▸ **EXERCISE BRIEF**
Continue the passage on the traumatized brain below, starting after its final sentence.

▸ **PROVIDED PASSAGE**
The Traumatized Brain
Remember the woman in our opening example? Why the inconsistencies in her memory of the event?
During trauma, the body releases hormones including cortisol and adrenaline. Each affects memory directly but very differently: adrenaline enhances the function of the amygdala—a part of the brain that’s central to laying down emotional memory; but cortisol inhibits the function of the hippocampus, decreasing the brain’s ability to organize and encode those memories. Endorphins are also released, functioning as opiates to help numb physical and emotional pain, while catecholamines interfere with rational thought.
Results of this hormonal dump can remain physically imprinted on the brain long after the traumatic events have passed. This affects three important brain networks in particular: the default network (which helps us process memories, thoughts about the future, what we’re feeling inside, etc.), the salience network (which tells us what we most need to pay attention to in our environment), and the central executive network (which helps us plan, think, concentrate and problem-solve).

▸ **RECORD EXCERPTS**

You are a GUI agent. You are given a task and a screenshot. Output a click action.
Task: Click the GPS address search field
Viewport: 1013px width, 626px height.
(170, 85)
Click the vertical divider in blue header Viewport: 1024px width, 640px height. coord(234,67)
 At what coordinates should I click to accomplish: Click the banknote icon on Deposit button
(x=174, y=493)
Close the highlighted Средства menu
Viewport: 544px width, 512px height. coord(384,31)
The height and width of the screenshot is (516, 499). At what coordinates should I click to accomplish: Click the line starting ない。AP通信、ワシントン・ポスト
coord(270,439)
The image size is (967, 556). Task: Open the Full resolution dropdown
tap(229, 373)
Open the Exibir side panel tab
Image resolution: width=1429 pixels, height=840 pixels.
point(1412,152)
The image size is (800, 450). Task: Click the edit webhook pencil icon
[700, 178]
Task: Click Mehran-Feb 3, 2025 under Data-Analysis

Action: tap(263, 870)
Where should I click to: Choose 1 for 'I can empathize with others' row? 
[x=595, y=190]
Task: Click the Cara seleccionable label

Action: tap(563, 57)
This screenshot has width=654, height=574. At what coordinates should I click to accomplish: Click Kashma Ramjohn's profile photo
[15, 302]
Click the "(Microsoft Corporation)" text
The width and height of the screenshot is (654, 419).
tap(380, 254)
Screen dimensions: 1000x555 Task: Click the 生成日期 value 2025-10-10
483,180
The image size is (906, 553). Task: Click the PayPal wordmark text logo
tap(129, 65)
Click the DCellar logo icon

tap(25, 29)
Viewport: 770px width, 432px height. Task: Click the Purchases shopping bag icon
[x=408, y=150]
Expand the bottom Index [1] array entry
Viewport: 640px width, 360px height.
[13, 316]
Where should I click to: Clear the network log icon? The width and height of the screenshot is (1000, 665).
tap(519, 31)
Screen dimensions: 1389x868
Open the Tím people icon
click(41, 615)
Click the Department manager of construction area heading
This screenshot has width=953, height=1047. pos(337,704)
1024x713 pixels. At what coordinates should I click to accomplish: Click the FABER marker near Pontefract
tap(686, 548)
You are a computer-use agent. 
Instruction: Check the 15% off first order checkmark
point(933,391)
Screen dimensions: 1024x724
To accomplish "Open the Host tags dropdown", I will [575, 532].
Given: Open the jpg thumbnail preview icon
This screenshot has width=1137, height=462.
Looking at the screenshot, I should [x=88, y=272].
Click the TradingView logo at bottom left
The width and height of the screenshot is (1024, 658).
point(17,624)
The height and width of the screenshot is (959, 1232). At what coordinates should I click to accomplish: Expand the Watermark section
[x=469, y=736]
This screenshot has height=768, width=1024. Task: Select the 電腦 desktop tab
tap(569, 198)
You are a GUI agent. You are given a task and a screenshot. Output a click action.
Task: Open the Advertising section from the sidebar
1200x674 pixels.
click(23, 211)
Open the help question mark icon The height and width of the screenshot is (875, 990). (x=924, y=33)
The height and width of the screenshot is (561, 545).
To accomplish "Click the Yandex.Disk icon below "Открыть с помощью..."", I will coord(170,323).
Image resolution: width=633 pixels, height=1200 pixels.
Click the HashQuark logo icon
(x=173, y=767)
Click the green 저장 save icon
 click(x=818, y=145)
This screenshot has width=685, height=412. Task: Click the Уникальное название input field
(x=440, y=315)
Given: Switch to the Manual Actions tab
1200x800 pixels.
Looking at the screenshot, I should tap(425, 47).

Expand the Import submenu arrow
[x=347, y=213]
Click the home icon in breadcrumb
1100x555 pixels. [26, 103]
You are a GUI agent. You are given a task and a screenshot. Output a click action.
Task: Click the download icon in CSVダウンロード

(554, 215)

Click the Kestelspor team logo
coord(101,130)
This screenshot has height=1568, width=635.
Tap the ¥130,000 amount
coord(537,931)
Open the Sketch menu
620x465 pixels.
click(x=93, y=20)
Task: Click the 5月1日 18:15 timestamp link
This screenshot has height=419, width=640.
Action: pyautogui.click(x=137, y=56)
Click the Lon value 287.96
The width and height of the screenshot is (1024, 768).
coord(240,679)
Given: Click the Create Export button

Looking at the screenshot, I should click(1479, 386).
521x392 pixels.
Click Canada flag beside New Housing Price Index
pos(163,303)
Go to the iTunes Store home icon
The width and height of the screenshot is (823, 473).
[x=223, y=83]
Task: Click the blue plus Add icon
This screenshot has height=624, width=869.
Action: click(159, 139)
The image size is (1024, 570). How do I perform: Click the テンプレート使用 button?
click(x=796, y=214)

▸ **EXERCISE ANSWER**
After being exposed to a generous helping of this hormone soup, trauma victims may display outward signs that can be confusing to observers with preconceived notions about trauma. For instance, victims may not appear emotionally upset thanks to the numbing action of endorphins. They may have difficulty recalling events and relating them in order. Some of the actions they do relate may seem illogical, thanks to the effect of catecholamines. In fact, if the freeze response kicked in and they became immobile (a common and often uncontrollable reaction), an observer might wrongly conclude that the survivor was a passive or even consensual partner in the event. Further, a trauma victim may show confusion about an event’s less crucial details, though important facts, such as the identity of central figures, will be well imprinted.
This holds true across decades of research looking at all kinds of trauma victims. Yet police officers are often as unaware as anyone else of these common trauma reactions. As a result, men or women who have been sexually assaulted, for instance—and who dare to come forward—are often retraumatized when they’re grilled and cross-examined by law enforcement, or when their story becomes media fodder. This serves as a deterrent to other assault victims, who will be far less likely to report their own experience anytime soon. And of course, the longer one keeps a secret, the harder it can be to share it.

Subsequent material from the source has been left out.